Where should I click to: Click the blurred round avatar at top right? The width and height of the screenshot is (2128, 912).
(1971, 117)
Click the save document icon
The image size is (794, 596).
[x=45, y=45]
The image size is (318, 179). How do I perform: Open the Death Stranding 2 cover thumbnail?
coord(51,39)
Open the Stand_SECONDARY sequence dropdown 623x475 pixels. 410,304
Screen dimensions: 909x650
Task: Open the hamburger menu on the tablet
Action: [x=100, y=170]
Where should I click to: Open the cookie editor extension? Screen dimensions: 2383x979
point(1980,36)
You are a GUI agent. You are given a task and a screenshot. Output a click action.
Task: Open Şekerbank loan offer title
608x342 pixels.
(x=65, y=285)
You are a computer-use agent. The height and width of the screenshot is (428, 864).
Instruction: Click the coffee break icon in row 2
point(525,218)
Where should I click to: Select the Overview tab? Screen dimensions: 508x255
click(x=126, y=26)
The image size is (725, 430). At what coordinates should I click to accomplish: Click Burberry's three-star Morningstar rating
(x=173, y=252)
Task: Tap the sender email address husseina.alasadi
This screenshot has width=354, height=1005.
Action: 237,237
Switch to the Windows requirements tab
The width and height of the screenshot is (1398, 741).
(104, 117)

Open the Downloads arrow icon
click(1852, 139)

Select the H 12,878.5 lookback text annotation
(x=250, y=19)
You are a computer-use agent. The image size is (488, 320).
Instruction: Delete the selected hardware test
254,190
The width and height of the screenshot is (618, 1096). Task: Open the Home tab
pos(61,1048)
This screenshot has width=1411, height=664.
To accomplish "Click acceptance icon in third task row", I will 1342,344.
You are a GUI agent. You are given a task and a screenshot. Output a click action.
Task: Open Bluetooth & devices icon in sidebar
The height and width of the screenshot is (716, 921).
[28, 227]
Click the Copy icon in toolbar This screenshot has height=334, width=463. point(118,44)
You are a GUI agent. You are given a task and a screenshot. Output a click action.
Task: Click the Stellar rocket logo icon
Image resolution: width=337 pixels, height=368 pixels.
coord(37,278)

EXERCISE BRIEF: Could you repeat all of the entries above with "GUI agent" swapped for "interface agent" and nothing else changed?

SOLUTION FOR THIS TASK:
Where should I click to: Click the blurred round avatar at top right? The width and height of the screenshot is (2128, 912).
(1971, 117)
Click the save document icon
The image size is (794, 596).
[x=45, y=45]
The image size is (318, 179). How do I perform: Open the Death Stranding 2 cover thumbnail?
coord(51,39)
Open the Stand_SECONDARY sequence dropdown 623x475 pixels. 410,304
Screen dimensions: 909x650
Task: Open the hamburger menu on the tablet
Action: [x=100, y=170]
Where should I click to: Open the cookie editor extension? Screen dimensions: 2383x979
point(1980,36)
You are a interface agent. You are given a task and a screenshot. Output a click action.
Task: Open Şekerbank loan offer title
608x342 pixels.
(x=65, y=285)
You are a computer-use agent. The height and width of the screenshot is (428, 864).
Instruction: Click the coffee break icon in row 2
point(525,218)
Where should I click to: Select the Overview tab? Screen dimensions: 508x255
click(x=126, y=26)
The image size is (725, 430). At what coordinates should I click to accomplish: Click Burberry's three-star Morningstar rating
(x=173, y=252)
Task: Tap the sender email address husseina.alasadi
This screenshot has width=354, height=1005.
Action: 237,237
Switch to the Windows requirements tab
The width and height of the screenshot is (1398, 741).
(104, 117)

Open the Downloads arrow icon
click(1852, 139)

Select the H 12,878.5 lookback text annotation
(x=250, y=19)
You are a computer-use agent. The image size is (488, 320).
Instruction: Delete the selected hardware test
254,190
The width and height of the screenshot is (618, 1096). Task: Open the Home tab
pos(61,1048)
This screenshot has width=1411, height=664.
To accomplish "Click acceptance icon in third task row", I will 1342,344.
You are a interface agent. You are given a task and a screenshot. Output a click action.
Task: Open Bluetooth & devices icon in sidebar
The height and width of the screenshot is (716, 921).
[28, 227]
Click the Copy icon in toolbar This screenshot has height=334, width=463. point(118,44)
You are a interface agent. You are given a task and a screenshot. Output a click action.
Task: Click the Stellar rocket logo icon
Image resolution: width=337 pixels, height=368 pixels.
coord(37,278)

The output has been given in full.